Freedom From Misinformation
The proliferation of blogs — do-it-yourself “journalism” on the internet, by anyone with the wit to use a computer (and some with only that) — and the ability to generate a flood of emails at the drop of a “SEND” button have brought the art of whisper campaign to a new level. Everyone gets to play, but the game afoot is not fun or funny and can be devastating.
When John Kennedy ran for President in 1960 an anonymous telephone call was making the rounds: “Here’s to the three K’s — Kennedy, Catholicism and Communism!” Lovely KKK subtext, right? Or perhaps the caller’s spelling skills were to blame, but the message was clear.
In the early spring of 2000, John McCain, an altogether honorable person considered by some to be a hero, was doing very well in the Republican primaries. Most respectable journalists and political operatives agree that it was Karl Rove who arranged for a telephone campaign of gossip against McCain that most of said journalists and politically savvy folks blame for his loss to George Bush in South Carolina, an event that may well have affected the history of America.
Now it is much easier, takes very little time, and costs nothing to whisper dirt to prospective voters, and someone opposed to Barack Obama’s run for the presidency began a while back to do just that. It’s not clear which came first, the emails or the article in Insight Magazine, a Washington Times (think Reverend Moon) publication, but that’s all it took to permeate the internet and leap onto Fox News.
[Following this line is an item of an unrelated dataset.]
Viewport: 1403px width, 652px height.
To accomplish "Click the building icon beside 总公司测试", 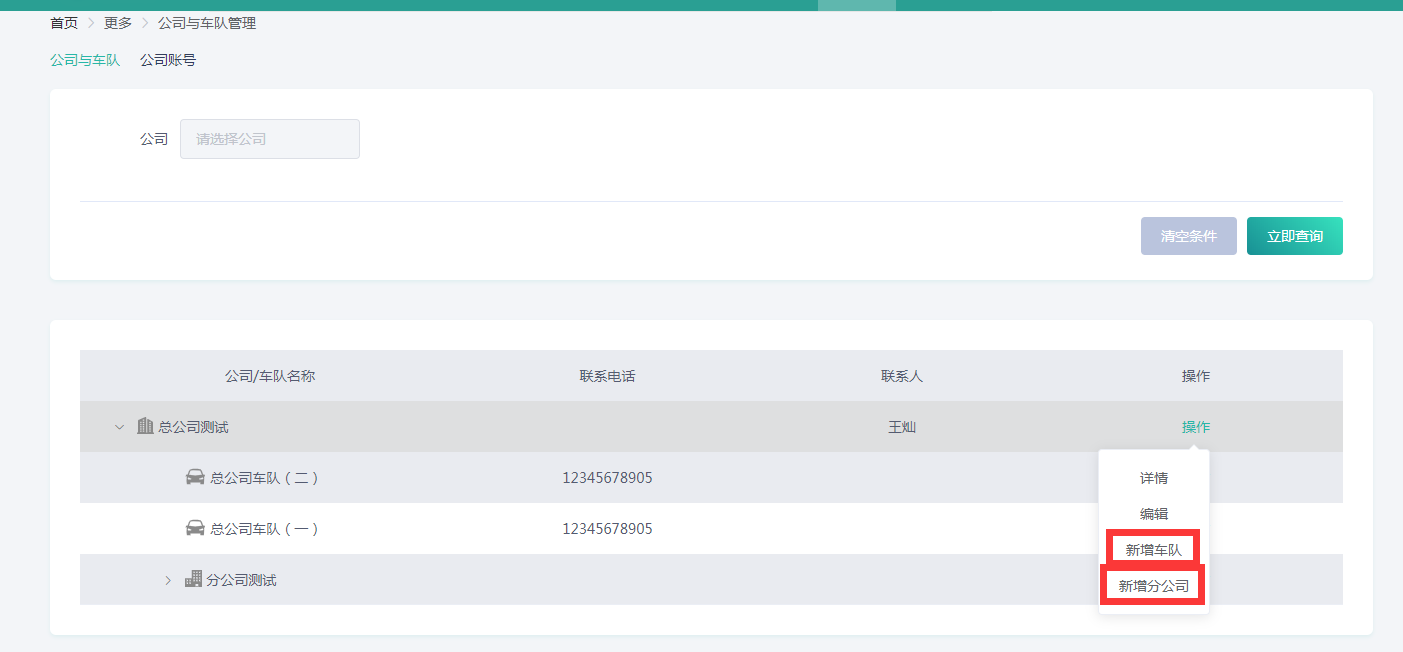I will [x=145, y=427].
Last week, the Washington Post published a story about it all.
Now, even though the rumors the Post chose to publish may not have warranted publication as news, it can be argued that sometimes the truth isn’t as evident as we would like, and if a reporter feels obliged to dig deep into a rumor in search of truth he may well find something interesting. (On the other hand, if we examine our tap water with a microscope we might forswear the drink forever rather than ingest the wildlife therein.) In any case, the reporter must likewise feel obliged to use judgment, or at least some common sense, in deciding whether it has value.
Given the easy fact-checking available to just about anyone, especially a reporter for a major newspaper with access to Lexis-Nexis, it is hard to justify the perpetuation of any rumor. Heck, even snopes.com had the Obama lies nailed a year ago.
I won’t deny it might be newsworthy to say “there’s this falsehood being spread by so-and-so, and we have checked and determined its origin and the apparent reason behind it,” but the Washington Post made it a front-page story, spending some 1500 words to tell us it about a rumor promulgated by Obama’s enemies.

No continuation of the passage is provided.